Tafsir An-Nahl 99-100: Sementara, Syetan Unggul di DKI Jakarta

Tafsir An-Nahl 99-100: Sementara, Syetan Unggul di DKI Jakarta

Oleh: Dr. KHA Musta'in Syafi'ie MAg. . .   

BANGSAONLINE.com - Innahu laysa lahu sulthaanun ‘alaa alladziina aamanuu wa’alaa rabbihim yatawakkaluuna. Innamaa sulthaanuhu ‘alaa alladziina yatawallawnahu waalladziina hum bihi musyrikuuna.

Ayat kaji sebelumnya bertutur soal perintah mengusir syetan dari ruang ibadah membaca al-Qur'an. Ruangan itu, suasana itu, jiwa itu harus lebih dahulu steril dari seluruh elemen persyetanan agar pembacaan al-Qur'an berjalan sesuai yang diinginkan Tuhan. Lalu pembacanya menjadi terenyuh dan tersenyum dalam suasana religius berbalut kalamullah yang suci, lalu menjadilah jiwa itu makin suci setelah disucikan oleh Kalam yang suci.

Ayat ini ibarat implementasi dari pesan ayat sebelumnya terkait orang-orang beriman. Bahwa syetan tidak boleh ada menguasai orang-orang beriman dalam bidang apapun. (innahu lais lah sulthan 'ala al-ladzin amanu). Dengan kata lain, orang beriman sama sekali tidak boleh menggunakan referensi syetan dalam bidang apapun. Sebab arahan syetan pastilah buruk menurut pandangan Tuhan.
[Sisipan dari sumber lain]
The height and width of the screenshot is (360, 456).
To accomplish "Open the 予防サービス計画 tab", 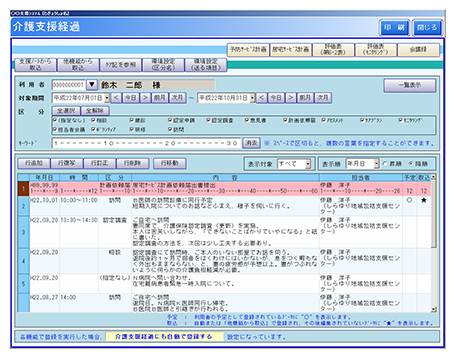I will (248, 49).
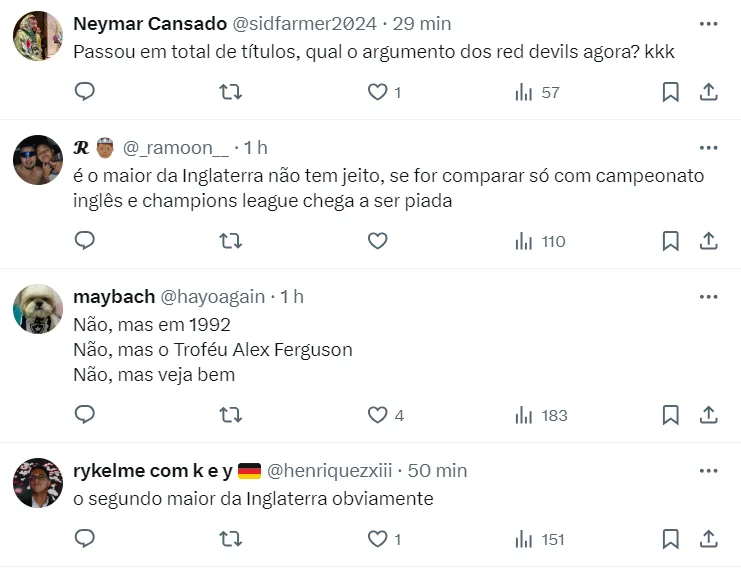Bookmark the tweet by @_ramoon__

click(671, 241)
Tidak boleh ada arahan syetan yang masuk dalam teologi, tidak dalam pendidikan, ekonomi, kebudayaan apalagi politik. Semua tindakan orang beriman harus merujuk kepada-Nya, "wa 'ala Rabbihim yatawakkalun".

Ayat selanjutnya (100) menyatakan, bahwa syetan hanya bisa menguasai para cecunguknya saja (innama sulthanuh 'ala al-ladzin yatawallawnah) dan juga pada orang-orang musyrik, kafir, munafik, murtad dan sebangsanya (..wa al-ladzin hum bih musyrikun).

Artinya, jika seorang muslim tidak lagi menggunakan keislaman sebagai acuan utama dalam berpolitik, dalam memilih pemimpin, dalam memilih pejabat publik, maka dia pasti bukan orang beriman sungguhan. Jika seorang muslim tidak rela ekonomi, pemberitaan, pendidikan, kebudayaan dikuasai nonmuslim, maka tandanya dia muslim sungguhan. Hal itu karena masih ada ketidakrelaan di hatinya dikuasi nonmuslim, meski kurang berdaya. Lalu berupaya bangkit dan merebut dengan sekuat tenaga. Itulah yang disebut dengan "ghirah" keimanan.